:: Provided text ::

Mar 17, 2009

TYPO3 extension update: Google sitemap

The new version of the Google sitemap extension just appeared in TER. Earlier this extension was meet very enthusiastically by the community. This version fixes some issues reported by users. In particular these issues were fixed:
  • if root page is a shortcut, sitemap will be truncated to a small amount of pages
  • tt_news sitemap is empty if home page is a shortcut or if the news sysfolder is outside of the web site root
  • tt_news articles are not indexed by Google
The first two points are simple. I describe how to avoid the shortcut problem right below. The last problems needs a deeper explanation, which I provide closer to the end of this article.

Avoiding the shortcut problem

Firsts, it should be clear that the problem with shortcuted home page is not a problem that dd_googlesitemap may solve on its own. When the request comes, TYPO3 checks if page is a shortcut. If it is, TYPO3 will automatically resolve the shortcut to its destination page. Thus Google sitemap will run in the shortcut target page and show all subpages in the sitemap.
So how to show all pages of the site if the home page is shortcuted?
It is quite simple. There is a new option named tx_ddgooglesitemap.forceStartPid. Set it to the root page id of the site. That's it. The problem is solved.
Now let's get to the tt_news story.

Sitemap types and Google

Google supports two types of the sitemap:
  • "normal" sitemaps (yes, this is how they are really called!)
  • "news" sitemaps.
Normal sitemaps are what most people use. They work for the regular Google indexer.
News sitemaps are for news. The least known fact is that Google indexer does not take news sitemap into account at all. News sitemaps are for Google Reader only!
The image below shows URL statistics for the news sitemap I submitted to Google. 'Indexed URLs in Sitemap' field shows zero. This fact made me suspicious and I did a little hunt on the Internet. It appears that tt_news should be presented using a "normal" sitemap.

By default dd_googlesitemap will now show tt_news items using "normal" sitemaps. If news should be read also through the Google Reader, it is possible to submit them again with the same sitemap URL and &type=news appended to the URL. This will force dd_googlesitemap to generate "news" sitemap.

:::
:: Material provided ::

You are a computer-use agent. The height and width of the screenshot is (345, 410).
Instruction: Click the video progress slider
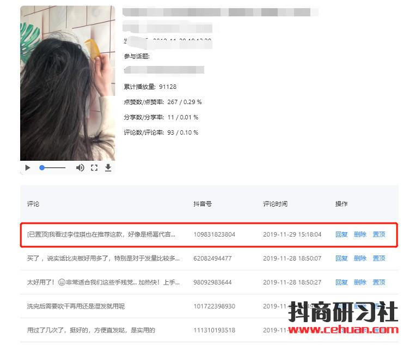(53, 168)
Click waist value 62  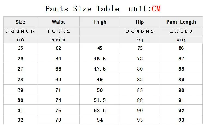click(58, 48)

:::

To be done.
In the sitemap extension article, which option should be set to the site's root page id when the home page is a shortcut? The data comes from a separate source unrelated to the text.

Task solution.
tx_ddgooglesitemap.forceStartPid